Making Data Work for You: The Power of Metrics
Backstory:
As you know from my previous posts, I’ve been developing data solutions for my blog to provide my readers with a better experience. In the last post in this series, we took an old beat-up Subaru and turned it into a Ferrari by transforming it for performance and integrity, see here. This time we’ll take the previously designed Ferrari and give it Hyundai’s reliability & usability. We’ll do this by adding metrics to our user_clickstream table to make it more useful while maintaining its performance and integrity. Enough of car talk, let’s get ready to turn our data into a goldmine with the power of metrics.
The Problem:
While our newly designed user_clickstream, which combines clickstream and user info, is faster and more accurate, it’s not that useful. The reason is that the only insight derived from this is which user made a particular click, while this is helpful, not much can be done with it. Here’s where to make this more helpful I’m looking to add metrics to this data which will help me derive more useful insights from it like what brings back users or is there a pattern in user visits on my blog. However, I don’t want to compromise on the performance or integrity achieved from our last effort.
The Data:
Here’s the user_clickstream table that ties clickstream events to users:
+------+---------+------------+-------------+---------+-----+
| date | user_id | profile_id | ip | device | ... |
+------+---------+------------+-------------+---------+-----+
| 1/1 | 123 | xyz | 101.102.1.5 | android | ... |
| 1/9 | 123 | pqr | 101.102.7.7 | windows | ... |
| 1/17 | 123 | xyz | 101.102.1.5 | android | ... |
| 2/10 | 456 | abc | 101.102.9.9 | ios | ... |
| 3/27 | 123 | xyz | 101.102.1.5 | android | ... |
| ... | ... | ... | ... | ... | ... |
+------+---------+------------+-------------+---------+-----+
STOP! Before reading ahead here’s where I want you to take some time and think about the problem first.
My approach:
First, let’s think about what metrics can we add, the aim here is to add metrics that would help us learn more about our users’ behavior. To do so I like to think about potential questions that we’ll be looking to answer with the data for example — Is this a new user or a returning user? Or more specifically which visit is this for the user? Is the user a new fan or a veteran supporter? This exercise gets me the following metrics:
+------------------------+--------------------------------------------+
| Metric | Definition |
+------------------------+--------------------------------------------+
| visit_count | Visit number for a particular user |
| new_user_indicator | Indicator identifying a new user |
| renewed_user_indicator | Indicator identifying a "re-newed" user |
| fan_indicator | Indicator identifying a user as a "fan" |
+------------------------+--------------------------------------------+
Now that we have our metric definitions out of the way, let’s expand on these to actually build them. As each record in our table is a ‘click’ event, the visit_count is merely the record number for a particular user which is the rank of the click event as compared to other events by the user, the first-ever visit gets visit_count = 1. The new_user_indicator as you may guess is an indicator signifying if the user is a first-time visitor so this would be “Y” when the visit_count=1. Next up the renewed_user_indicator indicates if the user is someone that had forgotten about my blogs but is back after a hiatus, using this I can understand what brought them back. To determine this we’ll need a time window after which a user can be termed as “renewed”, let’s consider this to be 2 months for my blog. Finally, a “fan_indicator” will identify users that are fans, if you’re wondering how I make this classification, see here. The next step is to build these with SQL.

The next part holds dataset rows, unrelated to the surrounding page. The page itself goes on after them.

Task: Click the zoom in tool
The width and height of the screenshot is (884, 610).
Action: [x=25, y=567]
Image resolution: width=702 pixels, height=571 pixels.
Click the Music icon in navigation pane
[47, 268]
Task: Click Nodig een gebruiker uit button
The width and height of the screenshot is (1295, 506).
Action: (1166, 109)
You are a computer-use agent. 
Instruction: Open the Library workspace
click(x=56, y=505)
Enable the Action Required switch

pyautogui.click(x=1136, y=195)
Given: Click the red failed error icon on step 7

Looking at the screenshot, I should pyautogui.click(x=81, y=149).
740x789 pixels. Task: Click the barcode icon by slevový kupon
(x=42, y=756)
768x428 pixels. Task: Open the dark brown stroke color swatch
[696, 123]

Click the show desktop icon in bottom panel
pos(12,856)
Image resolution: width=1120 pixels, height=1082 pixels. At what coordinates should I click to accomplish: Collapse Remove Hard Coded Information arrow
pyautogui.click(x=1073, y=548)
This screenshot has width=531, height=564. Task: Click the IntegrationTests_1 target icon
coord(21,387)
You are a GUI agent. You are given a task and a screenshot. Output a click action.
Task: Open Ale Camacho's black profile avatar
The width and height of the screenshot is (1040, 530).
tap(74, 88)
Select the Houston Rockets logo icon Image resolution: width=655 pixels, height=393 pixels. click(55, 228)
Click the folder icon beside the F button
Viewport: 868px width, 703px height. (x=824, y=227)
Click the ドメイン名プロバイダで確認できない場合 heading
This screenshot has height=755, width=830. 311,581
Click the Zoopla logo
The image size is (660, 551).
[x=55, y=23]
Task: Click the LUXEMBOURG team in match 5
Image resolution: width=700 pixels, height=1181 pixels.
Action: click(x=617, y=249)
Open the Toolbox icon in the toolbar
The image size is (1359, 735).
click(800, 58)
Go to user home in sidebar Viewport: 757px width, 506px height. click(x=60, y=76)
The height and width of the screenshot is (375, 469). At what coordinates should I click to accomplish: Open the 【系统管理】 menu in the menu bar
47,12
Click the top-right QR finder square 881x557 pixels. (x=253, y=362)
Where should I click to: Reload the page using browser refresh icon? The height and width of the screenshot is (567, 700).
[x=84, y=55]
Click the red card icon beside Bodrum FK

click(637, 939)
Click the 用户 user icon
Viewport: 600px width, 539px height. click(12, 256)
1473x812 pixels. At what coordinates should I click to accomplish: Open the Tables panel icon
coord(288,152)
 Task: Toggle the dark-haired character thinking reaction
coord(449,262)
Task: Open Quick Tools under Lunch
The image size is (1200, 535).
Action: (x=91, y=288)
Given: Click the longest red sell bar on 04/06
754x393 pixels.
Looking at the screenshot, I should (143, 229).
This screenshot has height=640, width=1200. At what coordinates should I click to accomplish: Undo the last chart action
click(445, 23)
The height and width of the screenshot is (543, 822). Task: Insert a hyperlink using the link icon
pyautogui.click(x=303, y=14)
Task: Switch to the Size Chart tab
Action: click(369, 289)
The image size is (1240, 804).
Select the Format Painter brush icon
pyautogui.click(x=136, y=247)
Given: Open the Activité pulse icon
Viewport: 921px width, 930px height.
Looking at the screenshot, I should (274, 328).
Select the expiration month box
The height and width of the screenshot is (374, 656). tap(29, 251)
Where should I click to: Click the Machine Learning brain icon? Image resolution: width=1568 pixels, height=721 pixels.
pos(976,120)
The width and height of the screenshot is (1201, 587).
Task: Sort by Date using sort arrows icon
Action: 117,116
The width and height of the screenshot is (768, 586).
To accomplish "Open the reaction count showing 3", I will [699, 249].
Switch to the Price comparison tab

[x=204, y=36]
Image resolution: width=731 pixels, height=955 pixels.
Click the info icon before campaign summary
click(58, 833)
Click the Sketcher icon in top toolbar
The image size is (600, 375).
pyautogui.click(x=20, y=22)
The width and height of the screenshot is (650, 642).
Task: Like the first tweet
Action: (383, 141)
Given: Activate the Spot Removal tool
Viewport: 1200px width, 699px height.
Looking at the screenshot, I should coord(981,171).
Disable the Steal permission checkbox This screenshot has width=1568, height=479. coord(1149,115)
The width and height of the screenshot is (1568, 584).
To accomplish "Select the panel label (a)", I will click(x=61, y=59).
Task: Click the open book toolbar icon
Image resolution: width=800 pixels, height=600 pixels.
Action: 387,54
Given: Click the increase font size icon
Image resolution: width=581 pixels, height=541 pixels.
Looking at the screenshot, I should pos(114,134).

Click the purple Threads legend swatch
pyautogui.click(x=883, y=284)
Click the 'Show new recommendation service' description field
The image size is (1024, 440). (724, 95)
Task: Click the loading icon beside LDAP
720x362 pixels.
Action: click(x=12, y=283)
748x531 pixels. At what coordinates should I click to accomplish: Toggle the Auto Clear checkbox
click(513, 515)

To get the visit_count I need to rank all visits for every user, this can be done using the RANK function. The new_user_indicator boils down to an IF condition using visit_count. To calculate the renewed_user_indicator, I need to compare each visit’s date to the previous visit to determine if the difference falls outside the 2-month window for a user to be “renewed”. Finally, fan_indicator requires a lookup on the user_rfm table we built here to classify the user as a fan. Here’s what all this looks like in SQL:
WITH uc AS (
SELECT
date,
user_id,
RANK() OVER(PARTITION BY user_id ORDER BY date) AS visit_count,
LAG(date) OVER(PARTITION BY user_id ORDER BY date)
AS previous_visit_date,
user_rfm.*
FROM user_clickstream
LEFT JOIN user_rfm
USING(user_id)
)
-- Metrics:
SELECT
date,
user_id,
visit_count,
CASE WHEN visit_count = 1 THEN "Y" ELSE "N" END AS new_user_indicator,
CASE WHEN DATE_DFF(date, previous_visit_date, MONTH) > 2
THEN "Y" ELSE "N" END AS renewed_user_indicator,
CASE WHEN (frequency > 6 AND recency > 6 AND depth > 6)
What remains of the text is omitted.